Don’t ever say it’s just a film! It’s not just a film!” So rages one super-size fanboy in the documentary “The People vs. George Lucas,” which delves into “Star Wars,” its huge impact on popular culture and the rabid fans it has spawned like so many clone troopers from a Kamino lab. Beyond the movies themselves, this is a fantastically revealing look at the relationship between a creator and his audience, and hardcore fanboy subculture in general.
Who knew that there were such things as “nerdlebrities” or nerdcore hip-hop? Who knew that people cared — red-in-the-face and close to having an aneurysm cared — that Han Solo no longer shoots Greedo first in the restored version of “Star Wars: Episode IV — A New Hope”? Who knew that the French critics actually liked Jar-Jar Binks?
The documentary, by Alexandre O. Philippe, traces the “Star Wars” phenomenon, with a heavy emphasis on fan fiction and DIY films and the fans’ sense of ownership of the works. The meat of the film comes when we get to the 1999 release of the “Star Wars” prequel “The Phantom Menace,” which led to a schism between director and fans on a par with that of Martin Luther and the Pope.
While some fans were just disappointed with the direction in which Lucas took the series — the idiotic hijinks of Jar-Jar, and also changes such as the Force becoming less a metaphysical concept and more of a genetic one — others seem to have taken the film as a personal insult; “George Lucas raped my childhood” is typical of the over-the-top rhetoric one can glimpse on Internet forums.
“The People vs. George Lucas” skirts around it, but never quite settles on the obvious point: While the fanboys rant about how they were “betrayed” by Lucas, this seems more like an inchoate rage at the fact they had to grow up. It’s debatable whether “Star Wars” got any more juvenile in the prequels; just recall the cuddly Ewoks from “Return of the Jedi,” which were soon spun off into a Saturday morning cartoon. What’s more likely is that most things loved as a preteen will necessarily look childish, silly even, some 20 years later. That’s why the fanboys adore “The Dark Knight” director Christopher Nolan, who has taken their immature comic-book fantasies and tarted them up with adult moral complexity and violence — something Lucas refused to do.

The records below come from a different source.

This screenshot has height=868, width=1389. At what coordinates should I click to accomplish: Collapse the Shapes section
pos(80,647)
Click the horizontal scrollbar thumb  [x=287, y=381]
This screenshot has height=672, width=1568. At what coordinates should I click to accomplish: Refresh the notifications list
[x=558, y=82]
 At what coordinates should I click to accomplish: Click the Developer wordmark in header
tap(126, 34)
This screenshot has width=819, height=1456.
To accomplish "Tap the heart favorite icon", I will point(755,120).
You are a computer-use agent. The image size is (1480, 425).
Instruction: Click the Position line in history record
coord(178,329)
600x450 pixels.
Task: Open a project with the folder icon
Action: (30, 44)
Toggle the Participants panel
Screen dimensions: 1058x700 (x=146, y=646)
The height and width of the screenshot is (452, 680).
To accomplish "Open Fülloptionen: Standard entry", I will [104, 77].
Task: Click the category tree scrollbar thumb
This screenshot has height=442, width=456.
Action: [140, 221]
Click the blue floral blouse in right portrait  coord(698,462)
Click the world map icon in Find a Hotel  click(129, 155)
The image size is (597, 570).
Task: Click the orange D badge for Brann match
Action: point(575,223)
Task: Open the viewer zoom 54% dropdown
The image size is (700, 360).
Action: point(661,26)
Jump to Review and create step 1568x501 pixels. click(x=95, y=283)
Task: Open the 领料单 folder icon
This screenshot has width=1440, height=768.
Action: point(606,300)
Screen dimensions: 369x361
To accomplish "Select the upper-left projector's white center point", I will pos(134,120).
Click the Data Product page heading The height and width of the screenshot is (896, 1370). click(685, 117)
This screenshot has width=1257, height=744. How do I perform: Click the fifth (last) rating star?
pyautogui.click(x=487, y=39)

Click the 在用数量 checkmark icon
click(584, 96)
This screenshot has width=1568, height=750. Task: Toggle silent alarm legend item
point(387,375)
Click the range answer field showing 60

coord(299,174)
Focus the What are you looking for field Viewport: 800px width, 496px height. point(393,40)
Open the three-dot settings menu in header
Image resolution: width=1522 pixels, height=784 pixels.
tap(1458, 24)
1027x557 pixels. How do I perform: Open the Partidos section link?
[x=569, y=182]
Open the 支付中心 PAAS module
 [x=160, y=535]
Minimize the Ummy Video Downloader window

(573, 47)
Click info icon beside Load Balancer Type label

Much of director Werner Herzog’s career has also been spent in portraits of obsessives, although generally not the type who collect action figures. There’s the maniacally driven conquistador looking for El Dorado in “Aguirre: The Wrath of God,” the opera lover who manages to haul a massive riverboat over the Andes in “Fitzcarraldo” (a feat which the director himself managed in a pre-CGI era), and the animal-lover who lives amid bears (and gets himself eaten by one) in “Grizzly Man,” to name a few — and there’s surely a bit of the director himself in them.
While so many filmmakers, Lucas among them, seek to take us to worlds beyond our imagination, Herzog finds one such place on good old planet Earth. His documentary film “Cave of Forgotten Dreams” looks at mankind’s earliest known artworks, cave paintings from roughly 32,000 years ago. The Chauvet Pont-d’Arc Cave paintings were discovered in 1994 in a hidden passage into some limestone cliffs along the Ardeche river in southern France; access has since been restricted solely to a few paleontologists. Herzog managed to get his crew inside, though, and to shoot the caves using 3-D cameras. It’s an immersive, one-of-a-kind experience, and Herzog gives us plenty of time to admire the remarkably well-preserved paintings and the murky underground landscape.
It’s sometimes a mistake to overly categorize directors, especially those as eclectic as Herzog, but even in a straighter documentary format like this, we see his fondness for people who know what they love and devote themselves to it, such as the “experimental archaeologist” with a mad glint in his eye as he demonstrates prehistoric spear-throwing techniques. Herzog being Herzog, the film shifts and feints in various directions, finally ending up on a group of albino alligators in a nearby aquarium.
Much has been made of this being the first 3-D documentary, but it still suffers slightly from that strange popup-book sort of exaggerated depth that mars damn near all films created with this technology. Sadder still, Herzog’s narration has been dubbed into Japanese, his idiosyncratic style and opinionated tone replaced by a very staid and dull NHK-style voiceover by Jo Odagiri.